Task requirements - Locate the line containing "The width and" in the entries below, then retype it and every later line exactly, leaving out pictures.

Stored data
· · ·

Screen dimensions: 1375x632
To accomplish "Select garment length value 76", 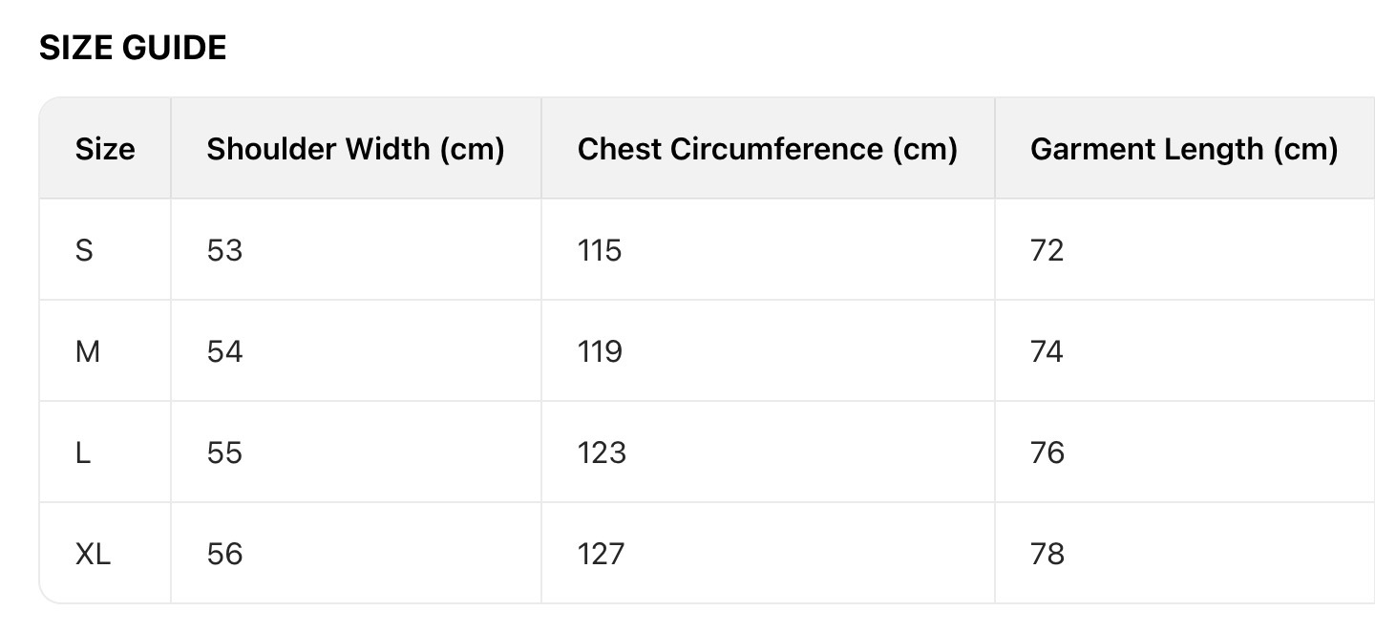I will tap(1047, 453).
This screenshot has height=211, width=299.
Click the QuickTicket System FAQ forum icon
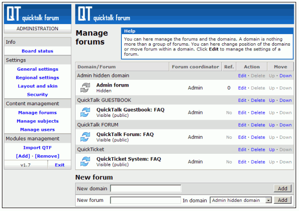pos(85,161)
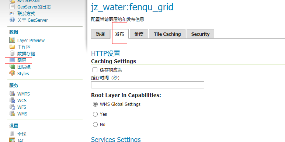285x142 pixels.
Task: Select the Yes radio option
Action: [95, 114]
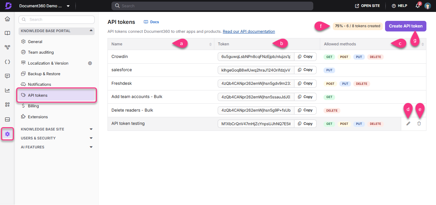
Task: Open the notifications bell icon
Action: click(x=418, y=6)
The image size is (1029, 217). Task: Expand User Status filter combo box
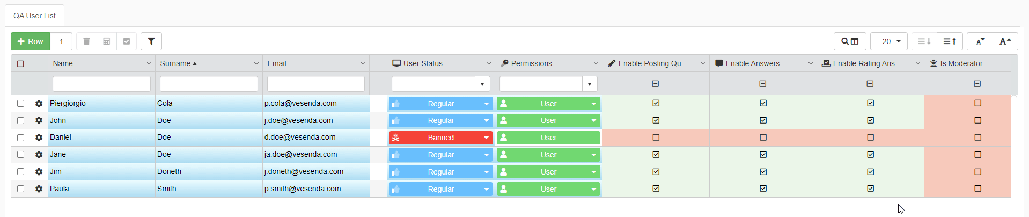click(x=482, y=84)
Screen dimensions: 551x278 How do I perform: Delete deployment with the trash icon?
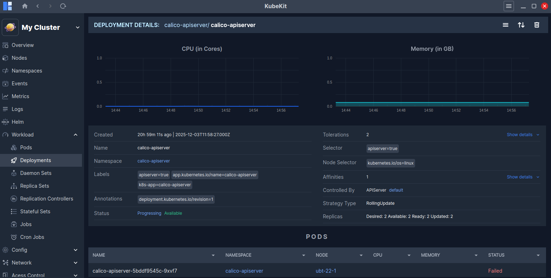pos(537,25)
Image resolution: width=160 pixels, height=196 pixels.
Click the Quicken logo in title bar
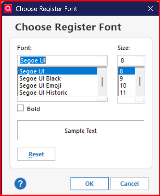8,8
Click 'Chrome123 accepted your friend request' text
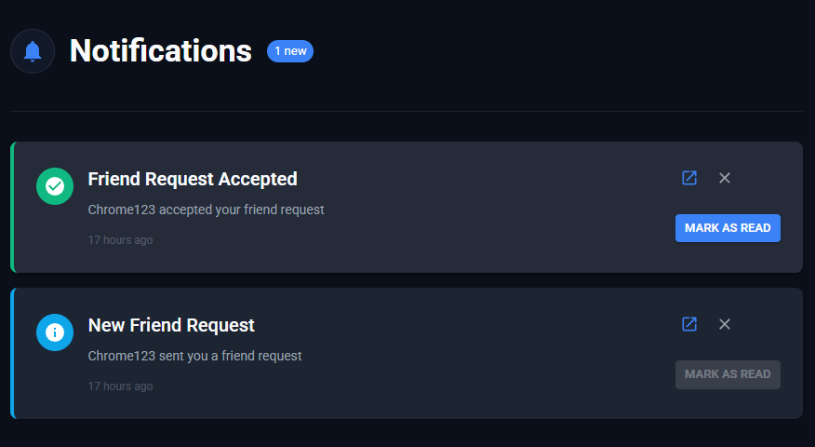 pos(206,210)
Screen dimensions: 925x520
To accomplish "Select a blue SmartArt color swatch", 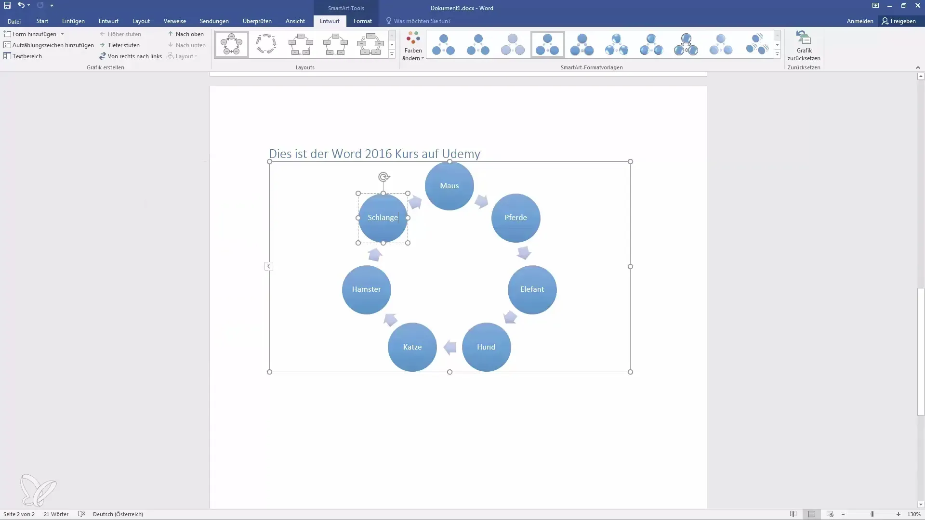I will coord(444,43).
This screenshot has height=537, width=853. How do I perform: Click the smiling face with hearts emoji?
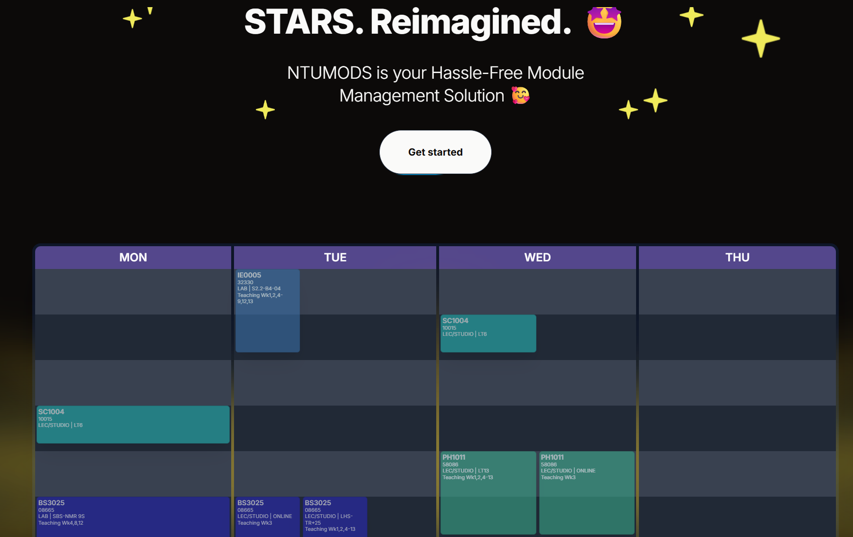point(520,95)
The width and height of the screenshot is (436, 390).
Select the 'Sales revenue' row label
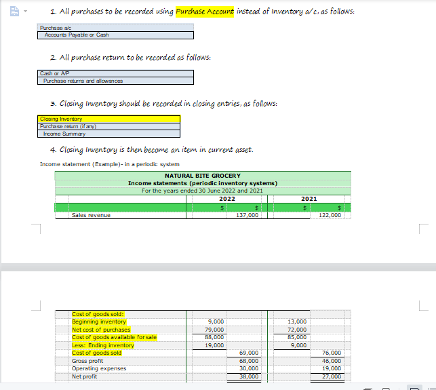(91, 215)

· · ·

Solution to this task -
The width and height of the screenshot is (436, 390).
Select the 'Sales revenue' row label
(91, 215)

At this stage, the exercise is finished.